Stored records
-- Opening Marker --
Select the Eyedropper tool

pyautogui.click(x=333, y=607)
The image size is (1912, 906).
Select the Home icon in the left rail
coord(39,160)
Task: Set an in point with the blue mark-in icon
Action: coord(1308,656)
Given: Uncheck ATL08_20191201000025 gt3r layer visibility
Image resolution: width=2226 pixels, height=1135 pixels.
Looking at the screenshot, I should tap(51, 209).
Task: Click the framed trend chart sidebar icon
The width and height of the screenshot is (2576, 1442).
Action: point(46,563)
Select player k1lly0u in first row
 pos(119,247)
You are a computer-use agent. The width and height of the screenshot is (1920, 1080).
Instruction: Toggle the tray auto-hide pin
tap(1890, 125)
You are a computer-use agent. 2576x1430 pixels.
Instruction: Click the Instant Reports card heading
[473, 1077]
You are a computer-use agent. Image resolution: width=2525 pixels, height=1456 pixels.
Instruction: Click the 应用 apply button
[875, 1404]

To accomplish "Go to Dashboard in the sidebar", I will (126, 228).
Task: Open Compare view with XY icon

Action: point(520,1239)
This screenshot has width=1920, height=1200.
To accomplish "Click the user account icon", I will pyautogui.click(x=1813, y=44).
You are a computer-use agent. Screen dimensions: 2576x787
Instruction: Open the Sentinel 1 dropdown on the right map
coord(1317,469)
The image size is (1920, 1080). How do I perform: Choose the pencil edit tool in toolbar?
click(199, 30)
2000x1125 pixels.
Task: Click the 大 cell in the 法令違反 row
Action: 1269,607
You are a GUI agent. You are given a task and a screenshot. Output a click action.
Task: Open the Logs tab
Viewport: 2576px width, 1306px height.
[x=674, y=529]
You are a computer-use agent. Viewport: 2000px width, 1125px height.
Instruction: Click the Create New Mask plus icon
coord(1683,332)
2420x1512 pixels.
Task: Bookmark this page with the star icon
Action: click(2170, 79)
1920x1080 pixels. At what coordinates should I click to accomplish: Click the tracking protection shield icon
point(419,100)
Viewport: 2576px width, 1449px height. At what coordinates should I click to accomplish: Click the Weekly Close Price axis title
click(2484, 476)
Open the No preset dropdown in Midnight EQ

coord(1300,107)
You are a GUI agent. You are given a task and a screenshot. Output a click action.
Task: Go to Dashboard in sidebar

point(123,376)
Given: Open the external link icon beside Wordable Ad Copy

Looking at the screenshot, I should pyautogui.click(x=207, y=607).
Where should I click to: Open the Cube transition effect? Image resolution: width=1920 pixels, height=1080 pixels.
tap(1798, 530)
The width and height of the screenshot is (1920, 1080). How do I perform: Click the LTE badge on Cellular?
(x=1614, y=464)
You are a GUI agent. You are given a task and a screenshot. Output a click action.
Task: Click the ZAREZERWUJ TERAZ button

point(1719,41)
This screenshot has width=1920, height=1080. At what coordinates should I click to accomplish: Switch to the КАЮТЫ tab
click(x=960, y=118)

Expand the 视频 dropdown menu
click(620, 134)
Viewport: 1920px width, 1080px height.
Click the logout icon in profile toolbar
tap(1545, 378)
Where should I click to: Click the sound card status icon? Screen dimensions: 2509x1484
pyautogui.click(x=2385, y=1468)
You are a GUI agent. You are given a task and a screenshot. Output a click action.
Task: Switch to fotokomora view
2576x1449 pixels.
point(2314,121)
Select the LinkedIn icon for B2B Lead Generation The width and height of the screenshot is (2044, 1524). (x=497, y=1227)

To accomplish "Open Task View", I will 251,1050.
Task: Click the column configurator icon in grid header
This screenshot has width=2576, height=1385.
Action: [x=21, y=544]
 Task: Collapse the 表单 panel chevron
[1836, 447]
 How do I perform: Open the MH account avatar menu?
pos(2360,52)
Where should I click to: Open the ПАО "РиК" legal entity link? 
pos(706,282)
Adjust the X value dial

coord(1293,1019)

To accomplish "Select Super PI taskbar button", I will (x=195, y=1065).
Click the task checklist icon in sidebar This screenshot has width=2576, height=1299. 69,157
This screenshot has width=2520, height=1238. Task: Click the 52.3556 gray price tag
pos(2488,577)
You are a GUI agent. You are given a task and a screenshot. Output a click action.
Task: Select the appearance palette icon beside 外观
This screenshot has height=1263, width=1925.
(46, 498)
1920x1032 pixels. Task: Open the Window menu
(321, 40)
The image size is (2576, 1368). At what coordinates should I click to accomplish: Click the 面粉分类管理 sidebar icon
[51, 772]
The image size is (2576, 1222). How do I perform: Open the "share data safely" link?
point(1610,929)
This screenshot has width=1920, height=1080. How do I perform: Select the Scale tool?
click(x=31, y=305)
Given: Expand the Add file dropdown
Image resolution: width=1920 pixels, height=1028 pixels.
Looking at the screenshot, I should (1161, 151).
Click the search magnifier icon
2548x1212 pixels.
-- Closing Marker --
Directions: Copy the lines above exactly, from the very first through the one containing "You are a computer-use agent. Screen", and include no other line.

Solution for this task:
Select the Eyedropper tool

pyautogui.click(x=333, y=607)
The image size is (1912, 906).
Select the Home icon in the left rail
coord(39,160)
Task: Set an in point with the blue mark-in icon
Action: coord(1308,656)
Given: Uncheck ATL08_20191201000025 gt3r layer visibility
Image resolution: width=2226 pixels, height=1135 pixels.
Looking at the screenshot, I should tap(51, 209).
Task: Click the framed trend chart sidebar icon
The width and height of the screenshot is (2576, 1442).
Action: point(46,563)
Select player k1lly0u in first row
 pos(119,247)
You are a computer-use agent. The width and height of the screenshot is (1920, 1080).
Instruction: Toggle the tray auto-hide pin
tap(1890, 125)
You are a computer-use agent. 2576x1430 pixels.
Instruction: Click the Instant Reports card heading
[473, 1077]
You are a computer-use agent. Image resolution: width=2525 pixels, height=1456 pixels.
Instruction: Click the 应用 apply button
[875, 1404]

To accomplish "Go to Dashboard in the sidebar", I will (126, 228).
Task: Open Compare view with XY icon

Action: point(520,1239)
This screenshot has width=1920, height=1200.
To accomplish "Click the user account icon", I will pyautogui.click(x=1813, y=44).
You are a computer-use agent. Screen dimensions: 2576x787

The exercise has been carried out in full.